Você se chateia com comentários chatos sobre seu trabalho?
Michael: 
Sempre terá alguém para falar mau que isso não é muito Hard, que isso não é muito pesado, isso não é Heavy Metal. OK, não é Heavy Metal, mas é música, tem duas guitarras e alguém teve algumas ideias. Eu apenas tento escrever o melhor que posso e não sou infalível. Acho que é legal saber que o que você está tentando fazer é o que você ache que vale a pena e tem um bom motivo. E não apenas eu, mas meus companheiros de banda que apresentam coisas boas e que sei que ele tem um bom motivo para criar algo e trazer para a banda.

Vocês gravaram uma versão de ‘Buring Sun’ em homenagem a Jon Lord. Já escutou o álbum do Grave Digger novo? Eles também tem uma homenagem a Jon Lord.
Michael: 
Interessante. Vou procurar escutar esse trabalho deles. Não escuto muito Grave Digger, gosto de alguns álbuns deles com um guitarrista anterior que tocava na banda Risk (N.R – Thilo Hermann) e eu procurava acompanhar o que ele estava criando com o Grave Digger. Então vou trás desse álbum porque parece que ele vai me surpreender.

Muito difícil escolher o set list para a nova turnê? A cada álbum isso complica mais, correto?
Michael: 
Sempre estamos trabalhando em set list de turnês. Depende do lugar onde estamos indo tocar, mas existem as músicas que não tem como ficar de fora. Procuramos mudar bastante de uma turnê para a outra e sempre tentar expor as músicas novas.

Você comentou recentemente que quer entrar em contato com Michael Kiske…(interrompendo)
Michael:
 Não, isso foi coisa de Blabbermouth ou qualquer outro desses sites dizendo que em 2013 ou 2014 existiria uma turnê de reunião. Eu apenas respondi aquilo dizendo que se isso for acontecer teria que existir muita conversa. Não estou sonhando com isso porque eu não preciso disso e nem Kiske precisa disso. E se isso vier a acontecer será por causa dos fãs porque eles sonham com isso, não eu. Pode ser legal da mesma maneira que pode ser chato ou cínico. Não sabemos. Tenho muito trabalho com o Helloween como disse.

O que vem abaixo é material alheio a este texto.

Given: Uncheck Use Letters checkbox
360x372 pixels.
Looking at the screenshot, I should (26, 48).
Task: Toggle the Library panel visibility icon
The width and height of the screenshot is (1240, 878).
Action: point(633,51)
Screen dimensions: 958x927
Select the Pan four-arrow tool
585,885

Até quando você pretende continuar com o Helloween? Até se sentir bem e saudável?
Michael: 
O máximo de tempo que eu puder. Veja o Led Zeppelin que pararam há tempos e fizeram algo muito interessante em Celebration Day. Não tem nada de errado em querer subir no palco e tocar. Mas depende de quanto extremo você queira ser.  Impossível pensar em Dani tocando bateria como hoje com 78 anos de idade! (risos).